Budapest-based consultants Vertis Environmental Finance has changed its market outlook to "perplexed" after the European commission ruled that German companies will be allowed to surrender Kyoto project credits up to 22 per cent of their EU carbon permit allocation, it said today.
The decision means a big change in the fundamentals," said Gergely Szabo, head trader at Vertis.
The company said it expected a shortage of between 100 million and 200 million EU allowances per year of the 2008-2012 second trading period of the EU emissions trading scheme (ETS), measured against actual CO2 emissions.
However, while Vertis previously had estimated an import capacity of around 230 million credits per year, the decision to allow Germany to up its limit from 12 per cent to 22 per cent will increase the annual import capacity to 280 million.
Through investing in emissions reductions projects in developing countries or in other industrialised countries, companies covered by the EU ETS receive certified emissions reductions (CERs) or emissions reduction units (ERUs), which offer a cheaper alternative to purchasing EU allowances from other EU companies.

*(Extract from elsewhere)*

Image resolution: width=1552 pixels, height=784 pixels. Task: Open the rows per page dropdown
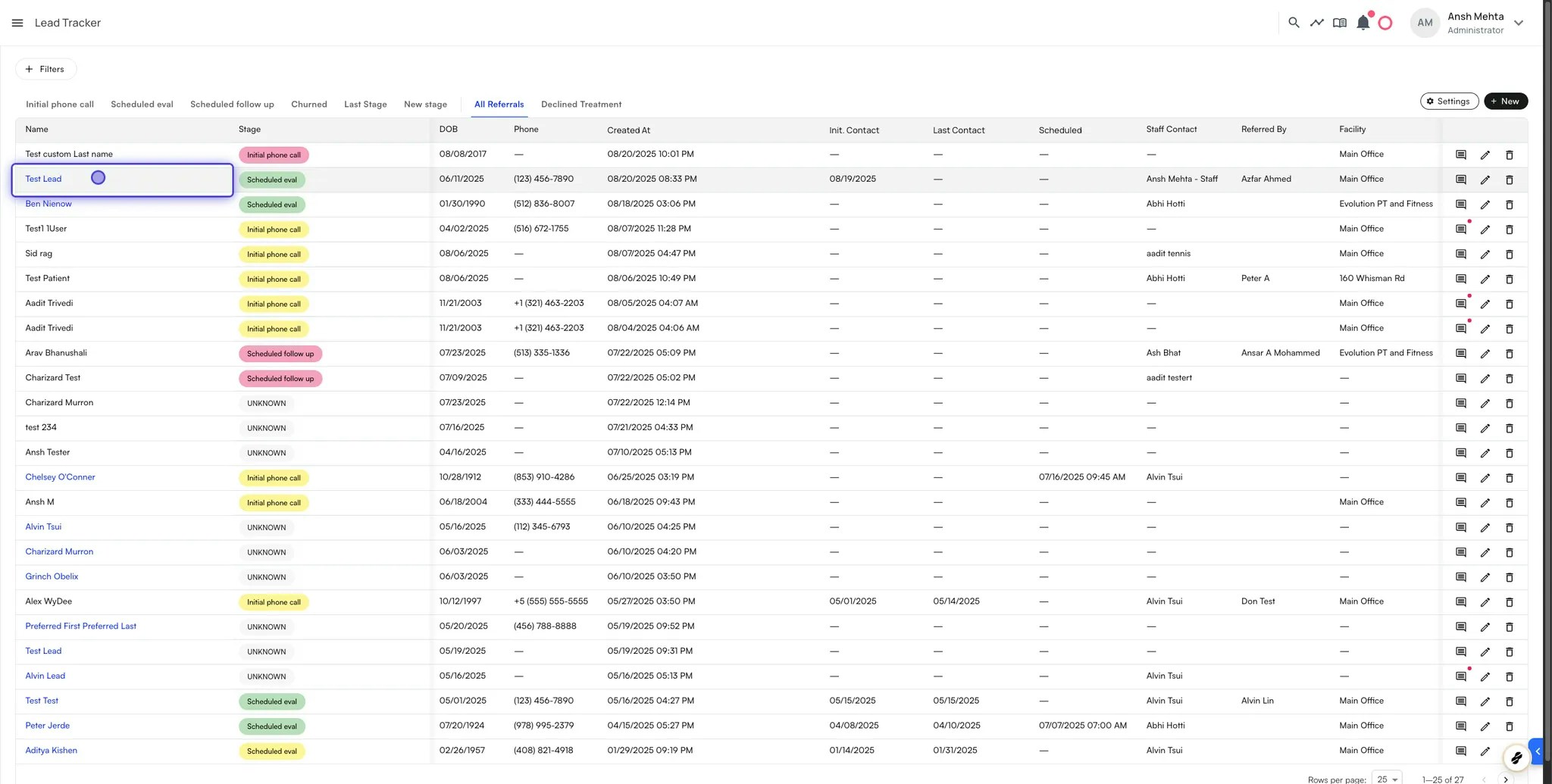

Germany, the biggest emitter in the EU, in December last year notified the commission it intended to increase the credit limit, and the commission approved the change on 26 October.
"We see Mrs Merkel in the news urging the Indians to do more about GHG emissions. At the very same time the Germans fire a torpedo at their own NAP and blow a new hole in the EU ETS," said James Atkins, Chairman of Vertis.
"Are RWE and Eon shareholders somehow more important than the remaining 6 billion people on the planet?"...MORE
I'm thinking we've found our Climateer Quote of the Week.